▶ PROBLEM REQUIREMENTS
Write out, word for word, only the lines from the one with "Task: Click the yellow Wire legend ball" to the end of the data below.

─── RECORD EXTRACTS ───

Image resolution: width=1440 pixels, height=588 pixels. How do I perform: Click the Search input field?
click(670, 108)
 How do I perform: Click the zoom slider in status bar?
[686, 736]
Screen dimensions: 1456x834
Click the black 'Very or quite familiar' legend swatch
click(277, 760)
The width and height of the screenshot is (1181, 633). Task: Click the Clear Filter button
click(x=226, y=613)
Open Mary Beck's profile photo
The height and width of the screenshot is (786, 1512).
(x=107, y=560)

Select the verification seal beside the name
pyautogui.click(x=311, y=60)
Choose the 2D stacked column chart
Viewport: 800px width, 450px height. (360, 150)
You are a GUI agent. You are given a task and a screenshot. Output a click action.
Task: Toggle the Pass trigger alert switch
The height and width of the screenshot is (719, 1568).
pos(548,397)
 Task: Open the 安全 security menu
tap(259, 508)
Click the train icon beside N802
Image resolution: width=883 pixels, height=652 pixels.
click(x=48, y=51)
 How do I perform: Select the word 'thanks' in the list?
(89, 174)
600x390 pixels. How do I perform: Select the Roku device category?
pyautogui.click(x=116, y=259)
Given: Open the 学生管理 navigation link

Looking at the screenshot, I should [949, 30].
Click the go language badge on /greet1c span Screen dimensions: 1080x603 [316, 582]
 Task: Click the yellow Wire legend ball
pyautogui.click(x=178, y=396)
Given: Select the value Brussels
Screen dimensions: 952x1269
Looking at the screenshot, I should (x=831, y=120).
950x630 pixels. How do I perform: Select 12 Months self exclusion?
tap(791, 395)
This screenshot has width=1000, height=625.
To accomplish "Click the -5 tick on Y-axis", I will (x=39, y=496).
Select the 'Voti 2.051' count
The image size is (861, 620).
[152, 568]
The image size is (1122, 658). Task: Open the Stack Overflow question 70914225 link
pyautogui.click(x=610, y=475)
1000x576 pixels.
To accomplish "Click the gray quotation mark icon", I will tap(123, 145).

───

▶ WRITTEN SOLUTION
 Task: Click the yellow Wire legend ball
pyautogui.click(x=178, y=396)
Given: Select the value Brussels
Screen dimensions: 952x1269
Looking at the screenshot, I should (x=831, y=120).
950x630 pixels. How do I perform: Select 12 Months self exclusion?
tap(791, 395)
This screenshot has width=1000, height=625.
To accomplish "Click the -5 tick on Y-axis", I will (x=39, y=496).
Select the 'Voti 2.051' count
The image size is (861, 620).
[152, 568]
The image size is (1122, 658). Task: Open the Stack Overflow question 70914225 link
pyautogui.click(x=610, y=475)
1000x576 pixels.
To accomplish "Click the gray quotation mark icon", I will tap(123, 145).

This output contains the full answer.